Juggernaut: Efficient Crypto-Agnostic Byzantine Agreement
- URL: http://arxiv.org/abs/2410.12121v1
- Date: Tue, 15 Oct 2024 23:44:29 GMT
- Title: Juggernaut: Efficient Crypto-Agnostic Byzantine Agreement
- Authors: Daniel Collins, Yuval Efron, Jovan Komatovic,
- Abstract summary: It is well known that a trusted setup allows one to solve the Byzantine agreement problem in the presence of $tn/2$ corruptions.
We propose a compiler that transforms any pair of resilience-optimal Byzantine agreement protocols into one that is crypto-agnostic.

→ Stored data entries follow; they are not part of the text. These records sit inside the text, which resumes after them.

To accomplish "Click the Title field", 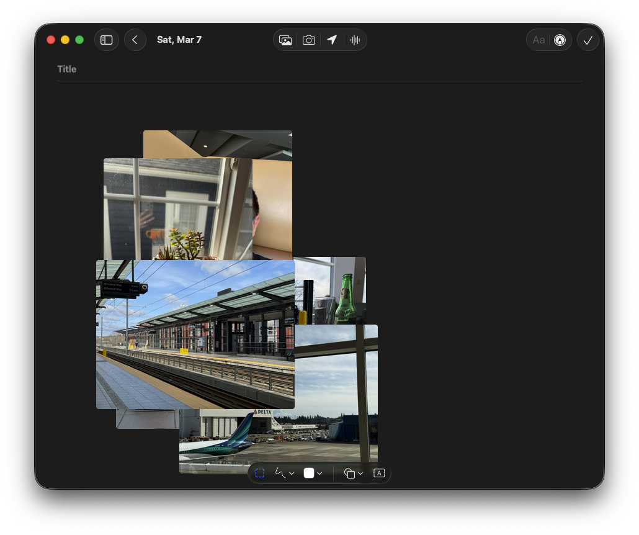I will click(x=186, y=69).
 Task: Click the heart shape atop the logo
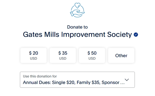pyautogui.click(x=78, y=6)
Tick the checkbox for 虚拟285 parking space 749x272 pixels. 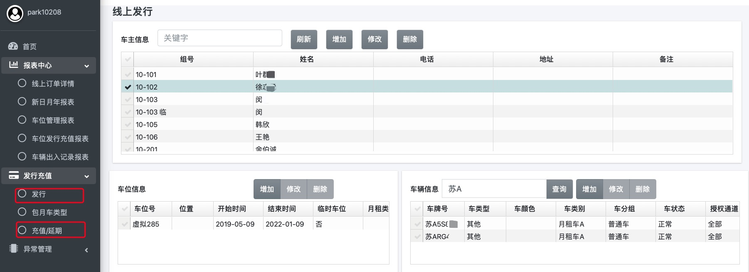click(x=124, y=224)
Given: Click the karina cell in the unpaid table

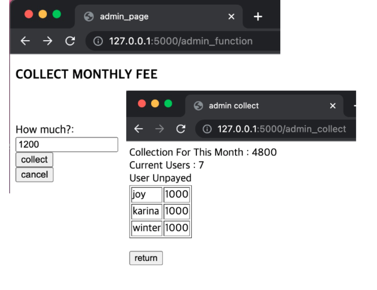Looking at the screenshot, I should pos(146,211).
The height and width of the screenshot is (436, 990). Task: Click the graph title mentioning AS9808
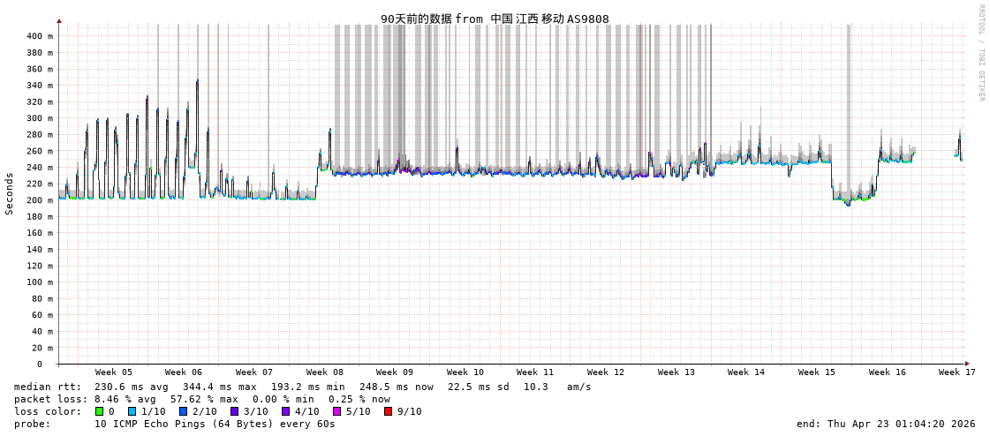tap(495, 19)
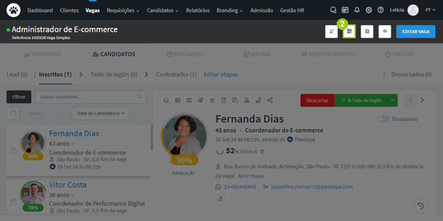Preview vacancy with the eye icon

[385, 32]
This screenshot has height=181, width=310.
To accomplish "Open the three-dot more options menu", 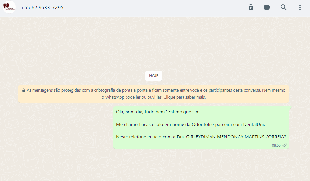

Our results improve the state-of-the-art in bit complexity by at least two factors of $n$ and provide either early stopping (deterministic) or expected constant round complexity (randomized)
- Score: 1.77513002450736
- License:
- Abstract: It is well known that a trusted setup allows one to solve the Byzantine agreement problem in the presence of $t<n/2$ corruptions, bypassing the setup-free $t<n/3$ barrier. Alas, the overwhelming majority of protocols in the literature have the caveat that their security crucially hinges on the security of the cryptography and setup, to the point where if the cryptography is broken, even a single corrupted party can violate the security of the protocol. Thus these protocols provide higher corruption resilience ($n/2$ instead of $n/3$) for the price of increased assumptions. Is this trade-off necessary? We further the study of crypto-agnostic Byzantine agreement among $n$ parties that answers this question in the negative. Specifically, let $t_s$ and $t_i$ denote two parameters such that (1) $2t_i + t_s < n$, and (2) $t_i \leq t_s < n/2$. Crypto-agnostic Byzantine agreement ensures agreement among honest parties if (1) the adversary is computationally bounded and corrupts up to $t_s$ parties, or (2) the adversary is computationally unbounded and corrupts up to $t_i$ parties, and is moreover given all secrets of all parties established during the setup. We propose a compiler that transforms any pair of resilience-optimal Byzantine agreement protocols in the authenticated and information-theoretic setting into one that is crypto-agnostic. Our compiler has several attractive qualities, including using only $O(\lambda n^2)$ bits over the two underlying Byzantine agreement protocols, and preserving round and communication complexity in the authenticated setting. In particular, our results improve the state-of-the-art in bit complexity by at least two factors of $n$ and provide either early stopping (deterministic) or expected constant round complexity (randomized). We therefore provide fallback security for authenticated Byzantine agreement for free for $t_i \leq n/4$.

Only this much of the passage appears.